On Monday, 3rd June, the Sylvans debated the motion:
This House believes the UK’s party political landscape will never be the same.
The proposer was Magnus Nielsen and the opposer was Tony Koutsoumbos.
The proposer opened with a wide-ranging history of how the UK became involved in the European project (that ultimately became the EU), bringing the audience to today’s developments on Brexit. He concluded that in that referendum, London opinion did not lead the rest of the country – a marked shift from most other considerations for centuries. He then briefly critiqued today’s political parties. The opposer responded with a structured argument on whether ‘Brexit Britain’ will have a lasting impact on the party political landscape, bringing the debate back to the motion at hand. He argued that the two-party system had survived far bigger crises than Brexit, and that there is no evidence that the existing system would not endure.
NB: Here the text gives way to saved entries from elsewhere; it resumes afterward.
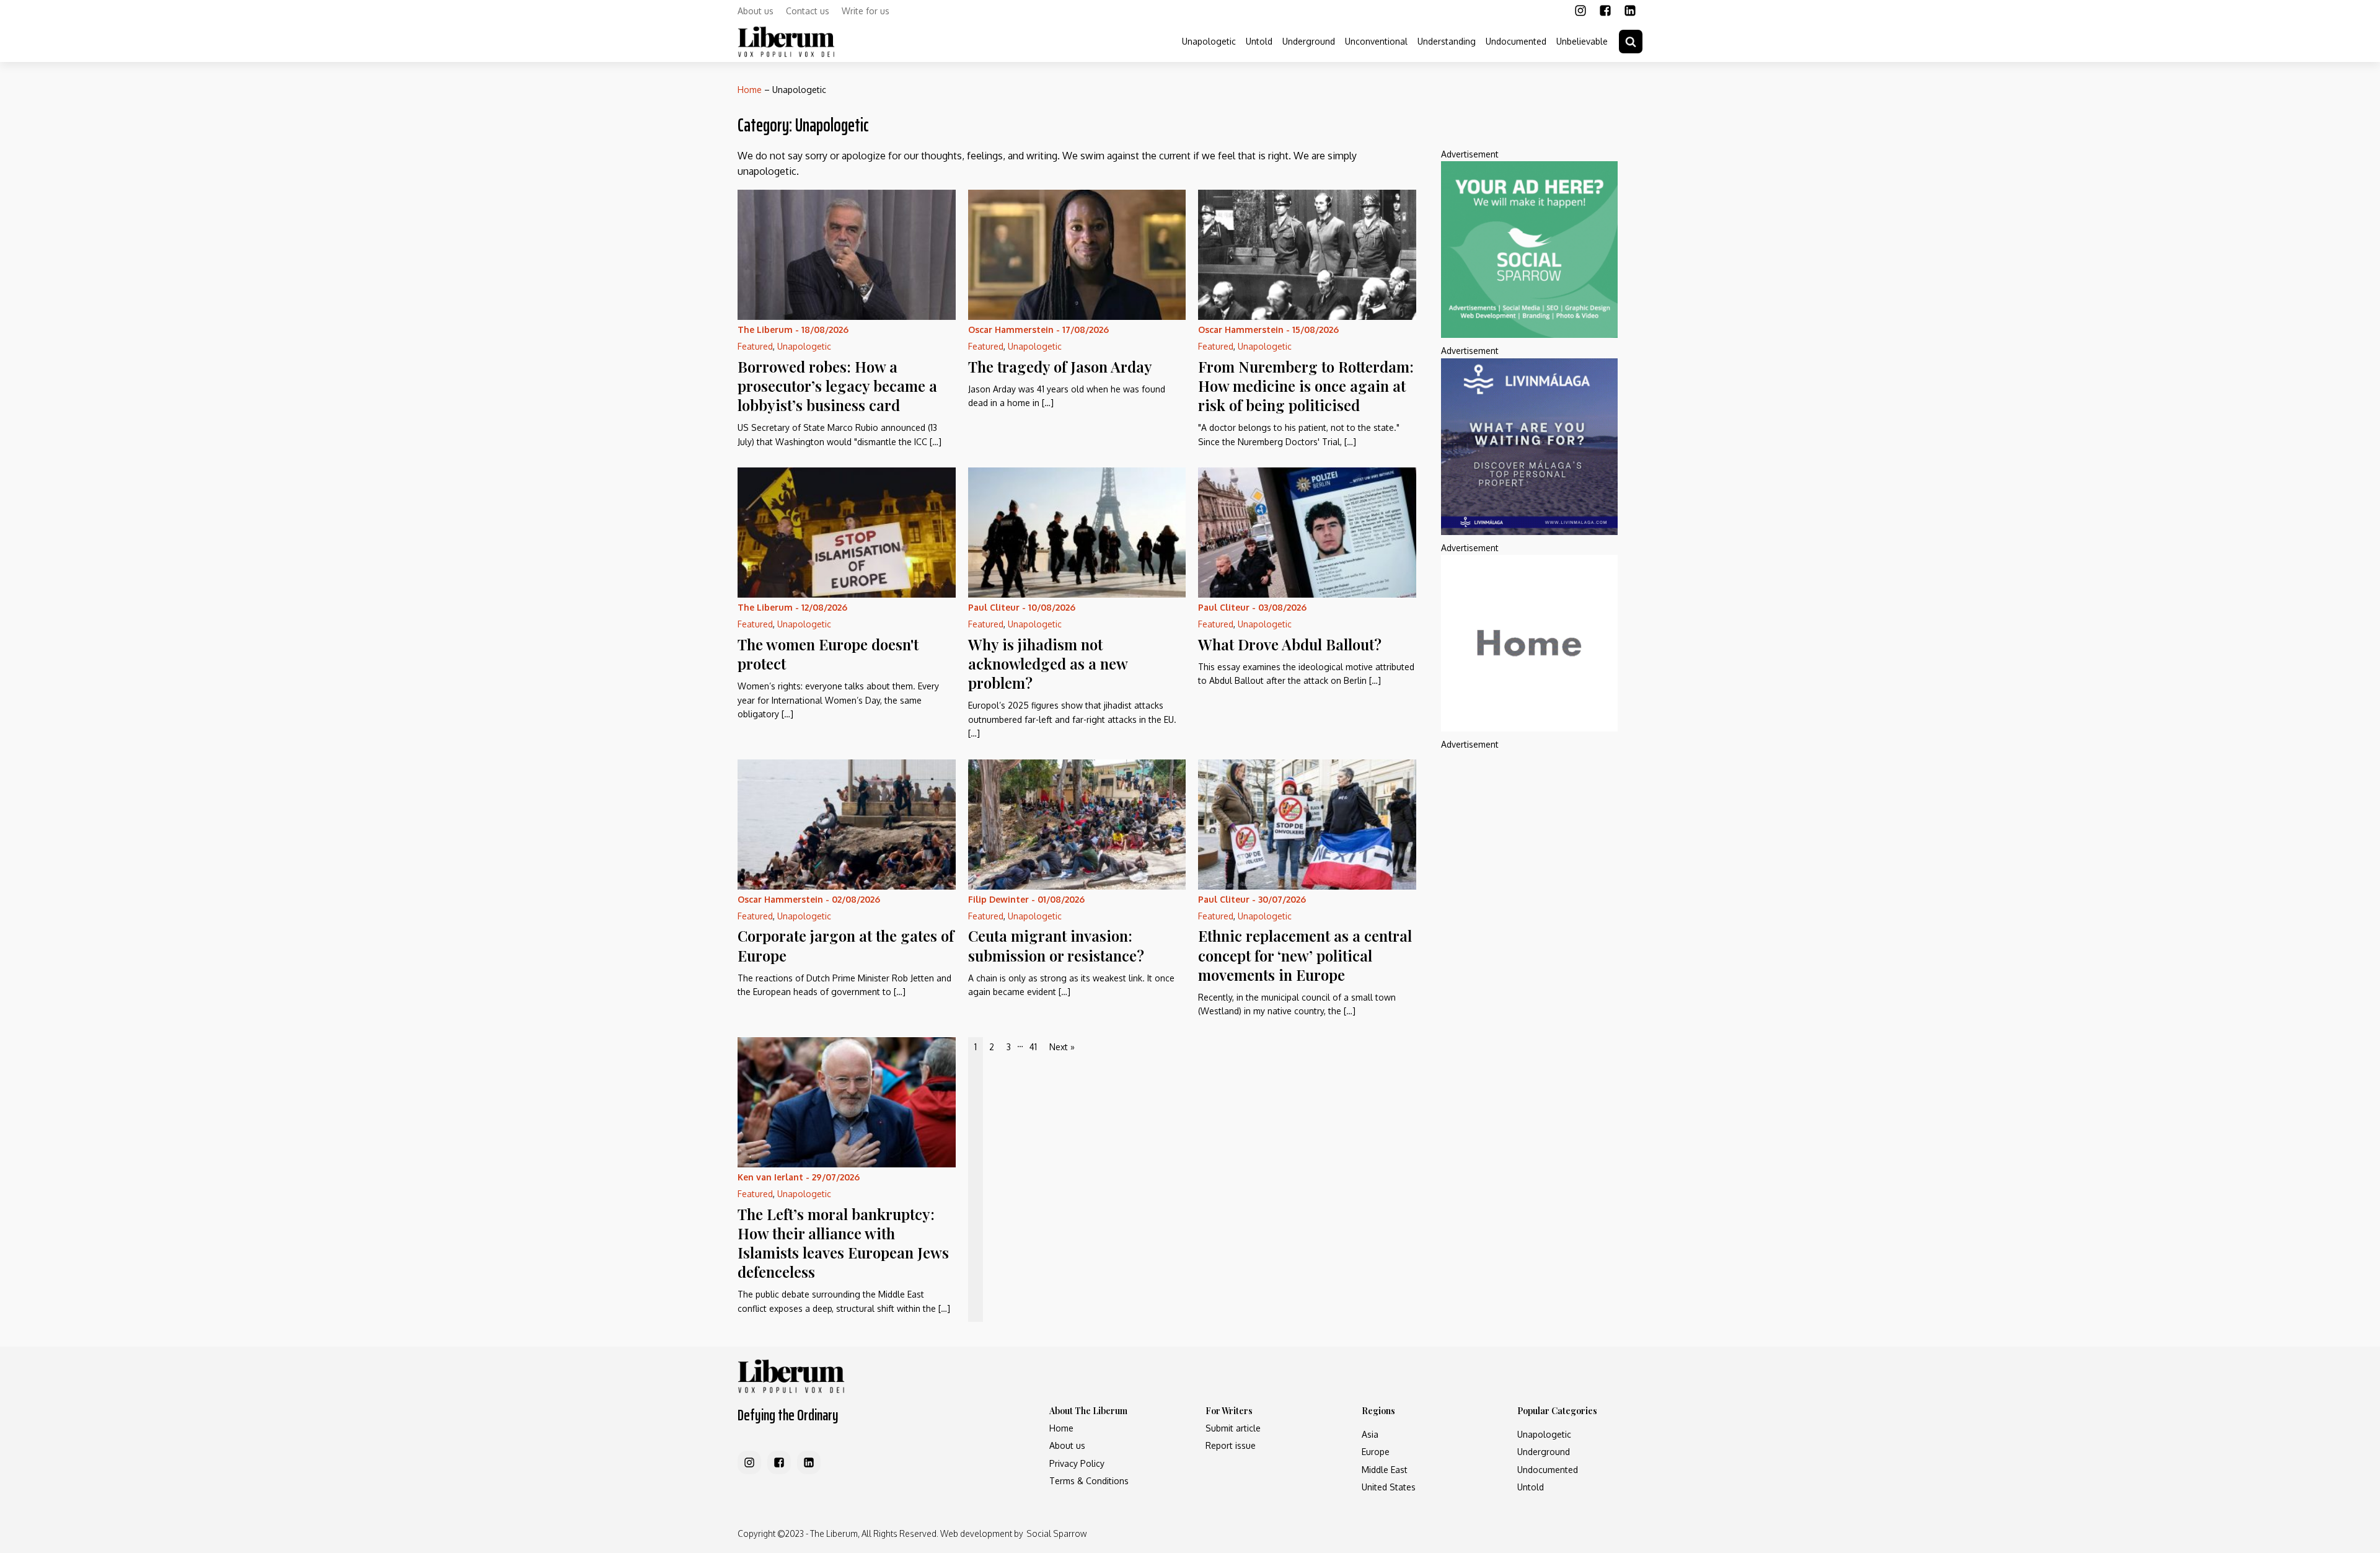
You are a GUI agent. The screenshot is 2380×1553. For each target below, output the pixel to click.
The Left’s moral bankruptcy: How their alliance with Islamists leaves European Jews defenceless (843, 1243)
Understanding (1446, 41)
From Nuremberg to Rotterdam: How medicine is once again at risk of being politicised (1306, 385)
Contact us (807, 11)
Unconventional (1376, 41)
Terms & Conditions (1089, 1481)
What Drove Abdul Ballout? (1290, 644)
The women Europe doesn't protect (828, 653)
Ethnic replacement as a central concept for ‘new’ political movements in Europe (1305, 955)
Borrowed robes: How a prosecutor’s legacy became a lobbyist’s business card (837, 385)
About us (756, 11)
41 (1033, 1047)
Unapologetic (1209, 41)
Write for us (865, 11)
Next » (1062, 1047)
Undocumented (1516, 41)
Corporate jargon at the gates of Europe (846, 945)
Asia (1370, 1434)
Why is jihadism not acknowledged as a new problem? (1047, 663)
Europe (1376, 1451)
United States (1389, 1487)
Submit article (1233, 1428)
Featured (755, 346)
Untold (1259, 41)
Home (750, 89)
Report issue (1230, 1445)
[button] (1630, 41)
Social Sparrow (1056, 1533)
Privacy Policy (1076, 1463)
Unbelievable (1582, 41)
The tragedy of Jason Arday (1060, 366)
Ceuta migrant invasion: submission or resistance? (1056, 945)
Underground (1308, 41)
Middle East (1385, 1469)
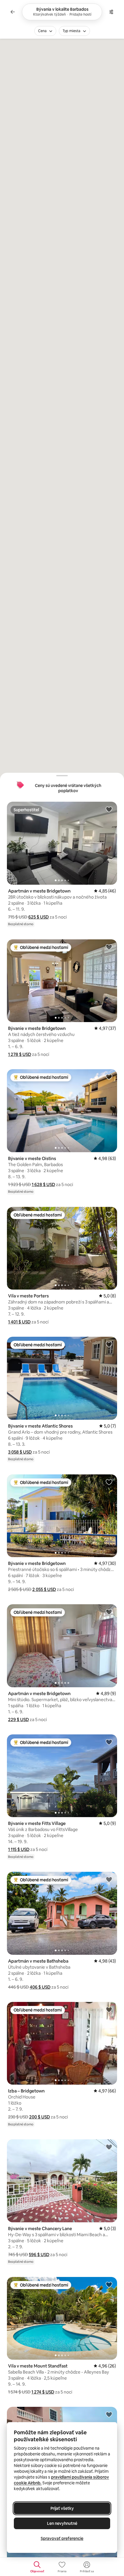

The broad motion engendered a series of passionate floor speeches, which ranged from indignation about ‘filthy politics’ in general, to Brexit as a constitutional crisis, to the tendency of democracies to morph into oligopolies over time, to calm perspective on the flow of history and the premature nature of identifying such a shift in politics, to cynicism on ‘the more things change’ to a belief that the old parties no longer represent their supposed constituent bases.
Ultimately the club sided with a long-term view of electoral history, and in the final vote the motion was rejected.